→ REQUIRED WORK
The expected output is each line from the one containing "Given: Click the AI-oversikt heading label" to the last line of the data below, set down exactly, minus the pictures.

[Saved data entries]

________________

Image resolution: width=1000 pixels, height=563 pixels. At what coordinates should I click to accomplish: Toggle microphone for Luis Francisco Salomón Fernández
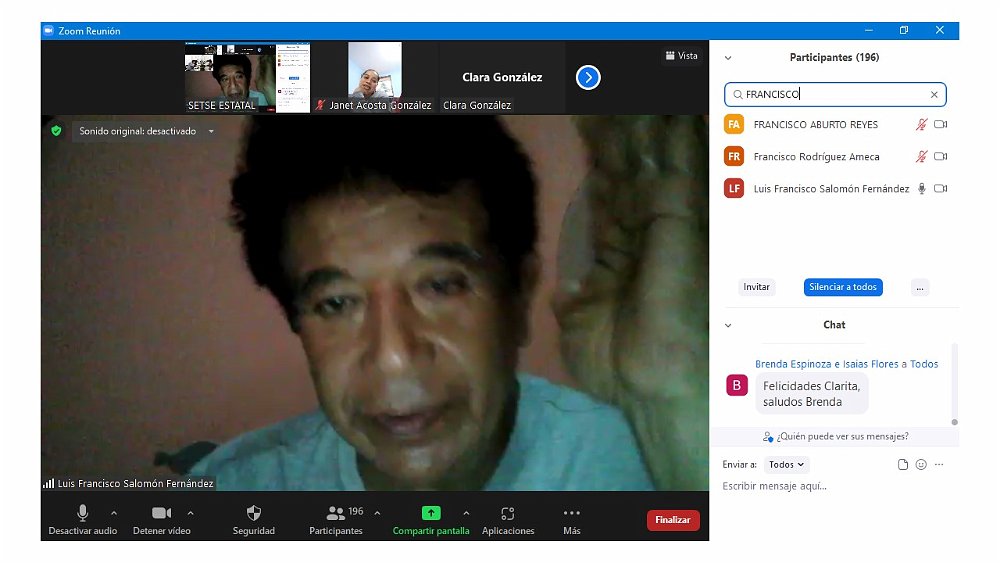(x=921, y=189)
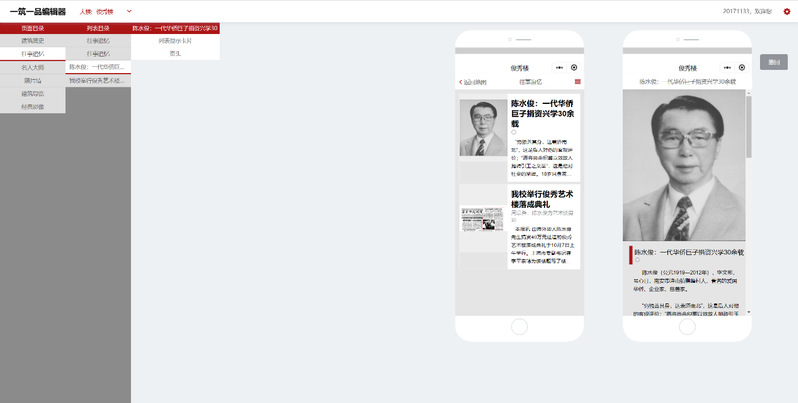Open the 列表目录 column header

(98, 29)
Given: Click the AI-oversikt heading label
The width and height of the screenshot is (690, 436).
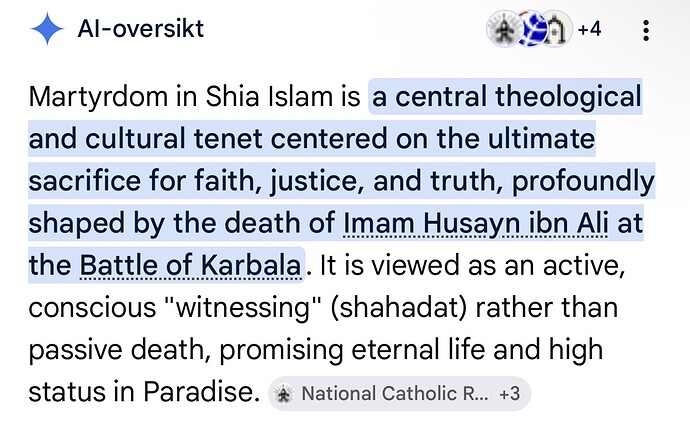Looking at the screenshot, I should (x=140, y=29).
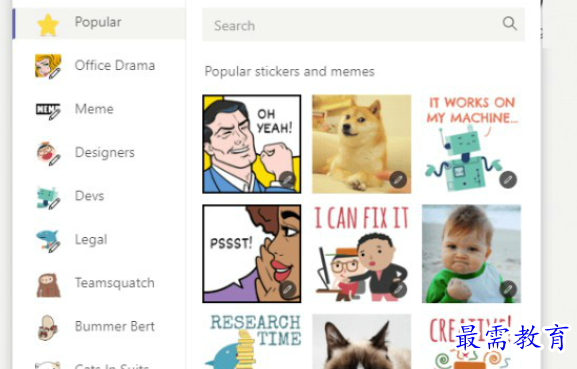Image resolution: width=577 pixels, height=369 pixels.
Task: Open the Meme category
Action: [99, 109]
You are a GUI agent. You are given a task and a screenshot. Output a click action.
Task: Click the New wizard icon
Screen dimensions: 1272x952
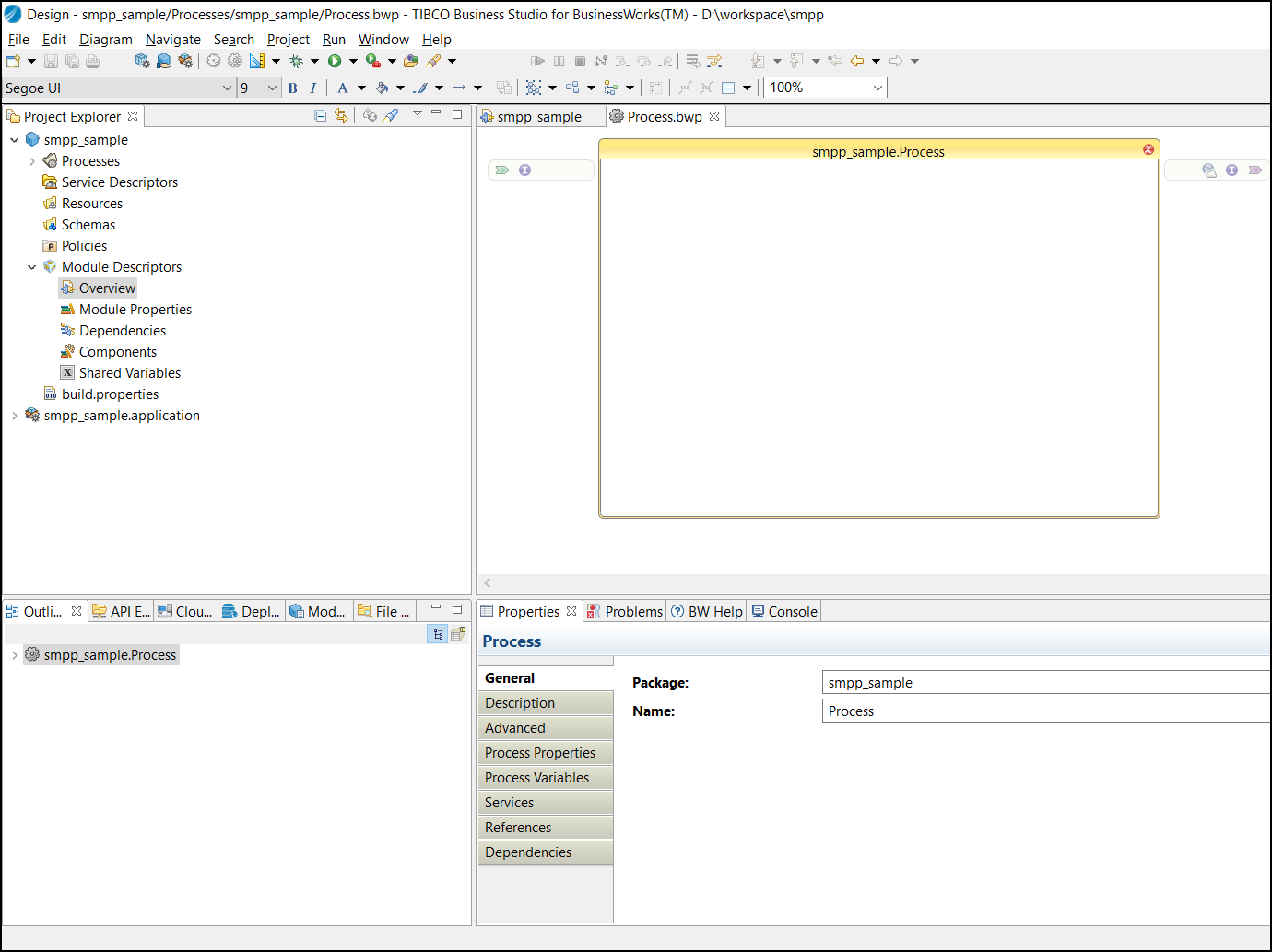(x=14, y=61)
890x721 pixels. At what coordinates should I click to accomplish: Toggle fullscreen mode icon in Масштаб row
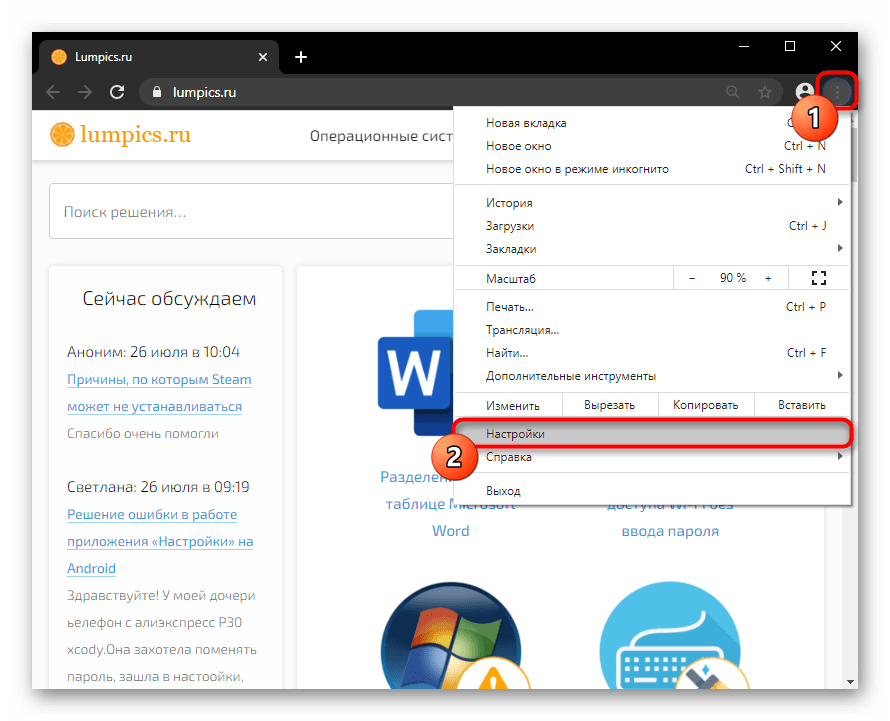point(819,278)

________________

→ THE ANSWER
Given: Click the AI-oversikt heading label
The width and height of the screenshot is (690, 436).
Looking at the screenshot, I should (x=140, y=29).
Image resolution: width=577 pixels, height=369 pixels.
Task: Open the Meme category
Action: [99, 109]
You are a GUI agent. You are given a task and a screenshot. Output a click action.
Task: Click the New wizard icon
Screen dimensions: 1272x952
(x=14, y=61)
890x721 pixels. At what coordinates should I click to accomplish: Toggle fullscreen mode icon in Масштаб row
point(819,278)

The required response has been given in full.